Advanced propulsion gets you where you need to go — faster, more safely and with great sensitivity to the environment. The integration of Raytheon and United Technologies will advance those objectives, specifically in developing revolutionary engine architectures and technologies that give top priority to efficiency and climate mitigation.
“Look at what countries around the world are driving toward,” said Matthew Teicholtz, program chief engineer, Military Development Programs at Pratt & Whitney. “We have to increase the performance of our engines and create a greener environment.”
We have a rich history upon which to draw.
In the 1960s, for example, Pratt & Whitney’s J58 engine powered the SR-71 Blackbird reconnaissance jet, which was capable of flying faster than a rifle bullet. More recently, Pratt & Whitney introduced the Geared Turbofan engine, which offers double-digit improvements in fuel consumption, environmental emissions, engine noise and operating costs.
Those same expectations of performance and sustainability drive our current research. As governments around the world place greater restrictions on emissions and noise — and as customers require aircraft that can travel greater distances — new, disruptive technologies will be required. They include hypersonic, hybrid-electric, multi-megawatt electric, and rotating detonation engines. We’re also working on small, expendable engines that could revolutionize air power.
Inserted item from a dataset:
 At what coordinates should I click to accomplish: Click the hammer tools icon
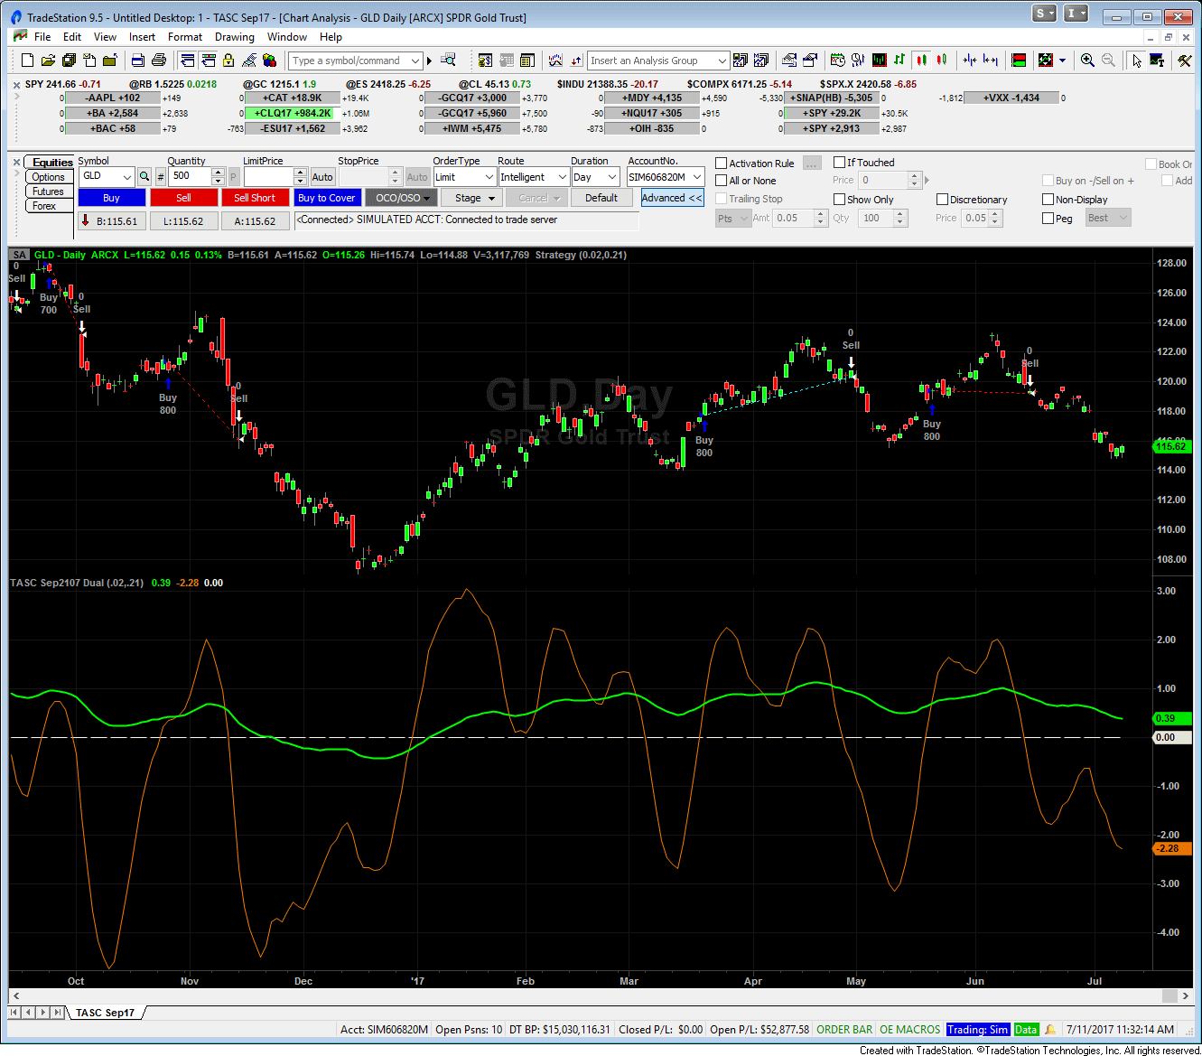click(x=1184, y=61)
The merger of United Technologies and Raytheon could create new opportunities in bringing together, for example, aircraft and environmental control systems with missile systems and sensors. The result can be future systems that solve customers’ challenges before they face them, Teicholtz said.
Every modern system — from individual sensors and jet engines to vast connected ecosystems — is susceptible to cyberattacks. As defense and commercial aviation systems have become more highly connected, autonomous and electrical — and as the threats against these systems have become more sophisticated — cybersecurity needs have increased.
“Many of the headlines you read today are about damage done by amateurs and mass market cyber threats but, in reality, the most damaging cyber threats are named and numbered organizations with serious capabilities that leading cyber companies and government agencies have been fighting for years,” said Bruce Witten, Vice President & Chief Product Security Officer at Raytheon Technologies.
We meet these challenges on multiple fronts by constantly developing new ways to enhance the hardening and resilience of all our solutions.
The Raytheon CODE Center, for example, is used to test networks, systems and platforms by exposing them to realistic, nation-state cyber, anti-tamper and radio frequency attacks. The center can also replicate various networked environments and cyber-physical systems, including air traffic control, power grids, water supplies, missiles, radars and security operations centers.
When testing is complete, the CODE Center team of cyber experts develops technologies, processes and software to deliver field-proven and mission-reliable cyber solutions.
Our constant innovation in cybersecurity allows us to build trust with our clients – trust that every product or system we create is designed with world-class cybersecurity capabilities. That trust is critical to our brand.
“We need to deliver security over time,” Witten said. “Our adversaries never stay still.”